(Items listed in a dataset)
┏━━
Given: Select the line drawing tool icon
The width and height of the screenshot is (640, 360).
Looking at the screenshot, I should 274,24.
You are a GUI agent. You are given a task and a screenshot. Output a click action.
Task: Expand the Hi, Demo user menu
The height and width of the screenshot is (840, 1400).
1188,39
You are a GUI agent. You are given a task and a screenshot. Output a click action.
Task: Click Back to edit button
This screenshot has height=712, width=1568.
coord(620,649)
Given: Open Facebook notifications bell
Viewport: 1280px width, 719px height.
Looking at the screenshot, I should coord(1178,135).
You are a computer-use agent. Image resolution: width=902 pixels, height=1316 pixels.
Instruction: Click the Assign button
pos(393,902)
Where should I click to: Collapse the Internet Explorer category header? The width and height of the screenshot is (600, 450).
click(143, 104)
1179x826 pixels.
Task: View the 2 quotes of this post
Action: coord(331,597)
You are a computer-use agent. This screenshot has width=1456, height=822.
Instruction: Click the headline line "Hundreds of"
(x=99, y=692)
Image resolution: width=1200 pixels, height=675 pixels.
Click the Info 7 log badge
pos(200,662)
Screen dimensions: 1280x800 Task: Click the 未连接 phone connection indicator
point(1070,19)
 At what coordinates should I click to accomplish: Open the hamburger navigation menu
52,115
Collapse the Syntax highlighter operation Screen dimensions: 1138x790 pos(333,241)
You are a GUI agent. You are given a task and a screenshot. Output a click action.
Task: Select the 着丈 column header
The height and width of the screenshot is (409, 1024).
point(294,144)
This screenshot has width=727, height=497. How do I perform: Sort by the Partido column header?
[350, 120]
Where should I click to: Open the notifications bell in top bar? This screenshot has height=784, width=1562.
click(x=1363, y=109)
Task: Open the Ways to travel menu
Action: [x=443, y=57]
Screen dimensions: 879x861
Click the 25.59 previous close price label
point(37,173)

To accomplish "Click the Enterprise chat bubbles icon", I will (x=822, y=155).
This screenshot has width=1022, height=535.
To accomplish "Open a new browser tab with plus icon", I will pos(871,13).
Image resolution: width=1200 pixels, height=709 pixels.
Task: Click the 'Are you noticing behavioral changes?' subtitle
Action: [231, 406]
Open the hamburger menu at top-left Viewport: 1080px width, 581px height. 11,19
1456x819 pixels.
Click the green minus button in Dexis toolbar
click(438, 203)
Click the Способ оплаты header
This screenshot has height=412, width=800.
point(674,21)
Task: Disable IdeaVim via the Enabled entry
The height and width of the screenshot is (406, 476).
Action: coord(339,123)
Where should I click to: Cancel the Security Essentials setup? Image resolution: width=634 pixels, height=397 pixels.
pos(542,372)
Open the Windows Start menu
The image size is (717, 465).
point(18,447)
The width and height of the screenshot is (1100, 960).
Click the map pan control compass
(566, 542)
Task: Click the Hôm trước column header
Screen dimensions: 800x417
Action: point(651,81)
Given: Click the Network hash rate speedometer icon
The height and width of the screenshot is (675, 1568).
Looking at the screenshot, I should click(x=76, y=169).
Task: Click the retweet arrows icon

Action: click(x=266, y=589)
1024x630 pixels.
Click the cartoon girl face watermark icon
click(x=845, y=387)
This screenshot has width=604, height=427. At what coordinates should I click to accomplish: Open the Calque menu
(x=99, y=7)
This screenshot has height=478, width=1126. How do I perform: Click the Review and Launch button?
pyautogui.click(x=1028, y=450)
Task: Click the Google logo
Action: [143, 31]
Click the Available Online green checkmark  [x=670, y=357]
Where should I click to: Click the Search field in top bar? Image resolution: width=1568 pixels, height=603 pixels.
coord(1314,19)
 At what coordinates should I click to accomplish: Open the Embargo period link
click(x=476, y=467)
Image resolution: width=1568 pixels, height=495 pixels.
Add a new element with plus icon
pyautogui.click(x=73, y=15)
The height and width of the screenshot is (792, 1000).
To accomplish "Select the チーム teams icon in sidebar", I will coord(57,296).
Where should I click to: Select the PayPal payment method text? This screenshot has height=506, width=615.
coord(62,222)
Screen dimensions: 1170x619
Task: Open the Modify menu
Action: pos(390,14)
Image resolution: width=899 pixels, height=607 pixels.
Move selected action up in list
┗━━
- [WHAT YOU WILL DO] Could you extract every line of the listing above and reproduce each one without changing a single character?

- [RESULT OF THIS EXERCISE]
Given: Select the line drawing tool icon
The width and height of the screenshot is (640, 360).
Looking at the screenshot, I should 274,24.
You are a GUI agent. You are given a task and a screenshot. Output a click action.
Task: Expand the Hi, Demo user menu
The height and width of the screenshot is (840, 1400).
1188,39
You are a GUI agent. You are given a task and a screenshot. Output a click action.
Task: Click Back to edit button
This screenshot has height=712, width=1568.
coord(620,649)
Given: Open Facebook notifications bell
Viewport: 1280px width, 719px height.
Looking at the screenshot, I should coord(1178,135).
You are a computer-use agent. Image resolution: width=902 pixels, height=1316 pixels.
Instruction: Click the Assign button
pos(393,902)
Where should I click to: Collapse the Internet Explorer category header? The width and height of the screenshot is (600, 450).
click(143, 104)
1179x826 pixels.
Task: View the 2 quotes of this post
Action: coord(331,597)
You are a computer-use agent. This screenshot has width=1456, height=822.
Instruction: Click the headline line "Hundreds of"
(x=99, y=692)
Image resolution: width=1200 pixels, height=675 pixels.
Click the Info 7 log badge
pos(200,662)
Screen dimensions: 1280x800 Task: Click the 未连接 phone connection indicator
point(1070,19)
 At what coordinates should I click to accomplish: Open the hamburger navigation menu
52,115
Collapse the Syntax highlighter operation Screen dimensions: 1138x790 pos(333,241)
You are a GUI agent. You are given a task and a screenshot. Output a click action.
Task: Select the 着丈 column header
The height and width of the screenshot is (409, 1024).
point(294,144)
This screenshot has width=727, height=497. How do I perform: Sort by the Partido column header?
[350, 120]
Where should I click to: Open the notifications bell in top bar? This screenshot has height=784, width=1562.
click(x=1363, y=109)
Task: Open the Ways to travel menu
Action: [x=443, y=57]
Screen dimensions: 879x861
Click the 25.59 previous close price label
point(37,173)

To accomplish "Click the Enterprise chat bubbles icon", I will (x=822, y=155).
This screenshot has width=1022, height=535.
To accomplish "Open a new browser tab with plus icon", I will pos(871,13).
Image resolution: width=1200 pixels, height=709 pixels.
Task: Click the 'Are you noticing behavioral changes?' subtitle
Action: [231, 406]
Open the hamburger menu at top-left Viewport: 1080px width, 581px height. 11,19
1456x819 pixels.
Click the green minus button in Dexis toolbar
click(438, 203)
Click the Способ оплаты header
This screenshot has height=412, width=800.
point(674,21)
Task: Disable IdeaVim via the Enabled entry
The height and width of the screenshot is (406, 476).
Action: coord(339,123)
Where should I click to: Cancel the Security Essentials setup? Image resolution: width=634 pixels, height=397 pixels.
pos(542,372)
Open the Windows Start menu
The image size is (717, 465).
point(18,447)
The width and height of the screenshot is (1100, 960).
Click the map pan control compass
(566, 542)
Task: Click the Hôm trước column header
Screen dimensions: 800x417
Action: point(651,81)
Given: Click the Network hash rate speedometer icon
The height and width of the screenshot is (675, 1568).
Looking at the screenshot, I should click(x=76, y=169).
Task: Click the retweet arrows icon

Action: click(x=266, y=589)
1024x630 pixels.
Click the cartoon girl face watermark icon
click(x=845, y=387)
This screenshot has width=604, height=427. At what coordinates should I click to accomplish: Open the Calque menu
(x=99, y=7)
This screenshot has height=478, width=1126. How do I perform: Click the Review and Launch button?
pyautogui.click(x=1028, y=450)
Task: Click the Google logo
Action: [143, 31]
Click the Available Online green checkmark  [x=670, y=357]
Where should I click to: Click the Search field in top bar? Image resolution: width=1568 pixels, height=603 pixels.
coord(1314,19)
 At what coordinates should I click to accomplish: Open the Embargo period link
click(x=476, y=467)
Image resolution: width=1568 pixels, height=495 pixels.
Add a new element with plus icon
pyautogui.click(x=73, y=15)
The height and width of the screenshot is (792, 1000).
To accomplish "Select the チーム teams icon in sidebar", I will coord(57,296).
Where should I click to: Select the PayPal payment method text? This screenshot has height=506, width=615.
coord(62,222)
Screen dimensions: 1170x619
Task: Open the Modify menu
Action: pos(390,14)
Image resolution: width=899 pixels, height=607 pixels.
Move selected action up in list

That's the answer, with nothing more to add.